_EXCERTO DA PÁGINA_
########
Seguiu-se um tratamento de electrochoques e uma prolongada convalescença. (O romance autobiográfico, “The Bell Jar”, descreve detalhadamente todas estas experiências). Em 1953, recomposta e a escrever, acumulava namorados e desejava uma imagem de si própria mais “aventurosa e divertida”. Em Fevereiro de 1956 ganhou uma bolsa Fullbright para a Universidade de Cambridge, em Inglaterra, e conheceu numa festa Ted Hughes, um jovem “leão” das letras. Ambos tinham já lido os escritos um do outro e admiravam-se mutuamente. Sylvia descreveu o primeiro encontro, singularmente intenso e apaixonado: “Beijou-me na boca, subitamente e com violência, arrancando-me o lenço que eu atara à cabeça, o meu belo lenço vermelho que eu adorava, usado e descolorido pelo sol, impossível de substituir, e os meus brincos favoritos de prata, ah, eu guardo-os, rosnou ele, e eu mordi-o longa e cruelmente na face quando ele me beijou no pescoço e, quando saímos do quarto, o sangue escorria-lhe pelo rosto e dentro de mim subia um grito, oh, entregar-me nas tuas mãos, estilhaçar-me lutando contra ti...” (1956, “Diários”). Em Junho desse mesmo ano, estavam casados. “Tudo o que faço com e para Ted comporta em si uma radiação celestial, mesmo até actos banais como passar a ferro e cozinhar... A nossa escrita baseia-se na inspiração um do outro.”

Durante algum tempo assim foi, uma combinação de “amor ardente”, vida social (Ted Hughes estava a ganhar importância no mundo literário) e as obrigações e alegrias da maternidade: Frieda nasceu em 1961 e Nicholas em 1962.

Mas a depressão que perseguia Sylvia desde a morte do pai, quando ela tinha oito anos, agravada pelas repetidas infidelidades de Ted, acelerou o processo de auto-destruição.

O golpe de misericórdia chegou sob a forma de uma alemã de 34 anos, Asia Wevill. Ela e o marido, um poeta canadiano dez anos mais novo, foram convidados dos Hughes durante um fim de semana. Assia era uma devoradora de homens que resolveu conquistar Ted, o que conseguiu sem aparente dificuldade e sem esconder as suas intenções. “Here she comes, her perfumes before her”, escreveu Hughes a propósito desta mulher-fatal.

 

Quando alguém nos despreza…

 

A partir daí, ferida e chocada com a audácia e despudor de Assia, com a docilidade e cobardia de Hughes, o mundo desabou para Sylvia. Estava casada há seis anos e o homem que fora o seu “salvador”, a “sua musa inspiradora, um Deus na terra”, transformava-se aos seus olhos num “monstro”, um “carrasco e carcereiro que a traía”. “Ted mente-me, mente todo o tempo, tornou-se um homenzinho mesquinho e insignificante. Quando se dá a alguém o coração todo inteiro e esse alguém o despreza, nunca mais o podemos ter de volta, perdemo-lo para sempre”, confidenciou Sylvia desesperada, a uma amiga, Elizabeth Compton. Uma noite, depois de andar de carro sem destino, voltou a casa e destruiu cartas e manuscritos de Ted, rasgando-os e cortando-os com uma faca, para os queimar em seguida numa enorme fogueira, enquanto articulava palavras encantatórias. Nos meses seguintes escreveu todos os poemas que iriam constituir o livro “Ariel” publicado postumamente. (“Poppies in July”, “The Other”, “The Rival” são todos dirigidos a Assia que, curiosamente, também se suicidou em 1969, depois de matar Shura, a filha que tivera de Ted Hughes).
########
_PEDIDO_
Pode escrever o que se segue no excerto sobre a vida de Sylvia com Ted Hughes, continuando a partir do ponto em que ele termina?

_DADOS FORNECIDOS_
########
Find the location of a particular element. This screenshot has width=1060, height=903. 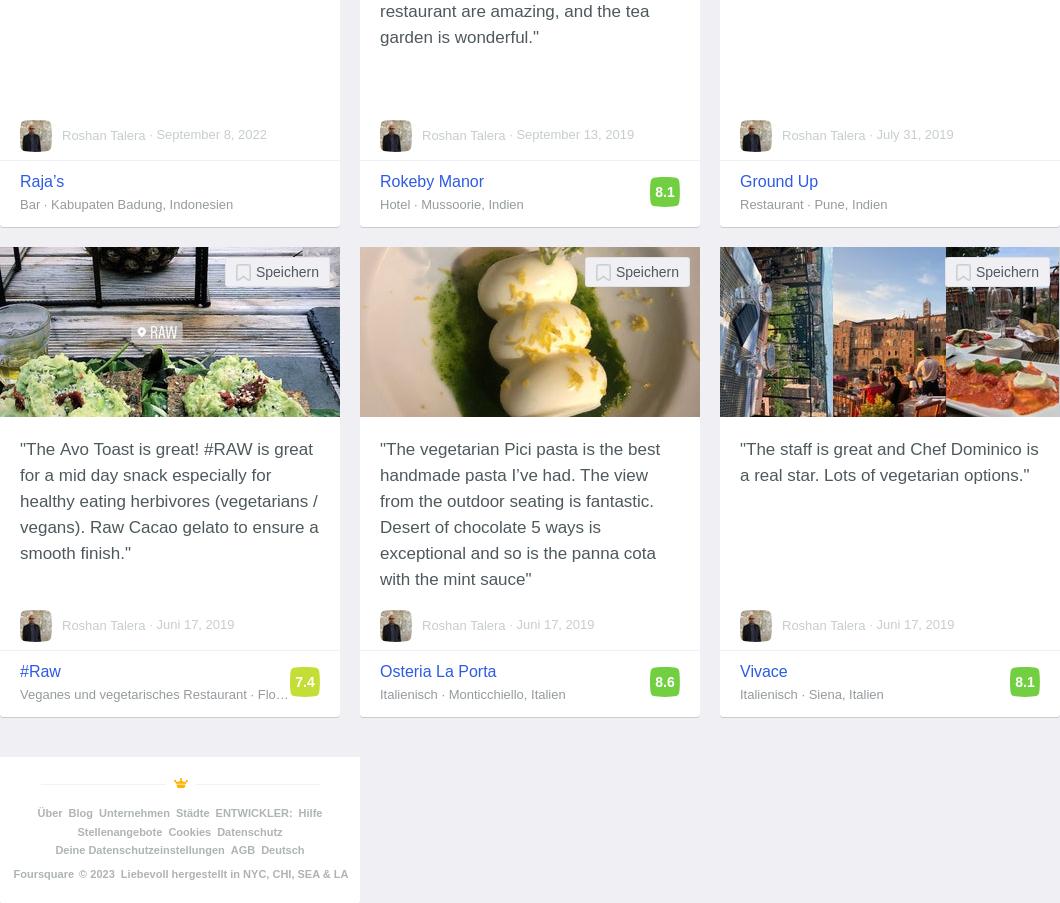

'tea' is located at coordinates (636, 10).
########
_RESPOSTA AO EXERCÍCIO_
A figura radiosa da estudante aplicada, da jovem apaixonada e da mãe realizada dava lugar a uma mulher presa de violentas crises de ódio e ciúme, uma mulher dada a pesadelos, carregada de complexos de culpa, aterrorizada pelos seus bloqueios de escrita e debilitada por contínuas depressões.

Os poemas tornaram-se cada vez mais dilacerantes. Em “Daddy”, um dos mais fortes que jamais escreveu, a figura do pai-homem-marido aparece como a de um nazi que a espezinha:

Every woman adores a Fascist,
 The boot in the face, the brute
 Brute heart of a brute like you…  (who)

 Bit my pretty red heart in two.“

 

Ela tinha-se tornado um vampiro, uma Electra amaldiçoada, uma Dido, Fedra ou Medeia”, segundo as palavras de Robert Lowell. A morte, tantas vezes procurada, chegava finalmente, aos trinta anos. Para uns, Sylvia Plath é um caso típico da neurose feminina e da culpa freudiana, para outros, é a vítima de uma sociedade dominada pelo machismo, uma heroína trágica, o símbolo da angústia do nosso tempo.

“Dying
Is an art, like everything else.
I do it exceptionally well.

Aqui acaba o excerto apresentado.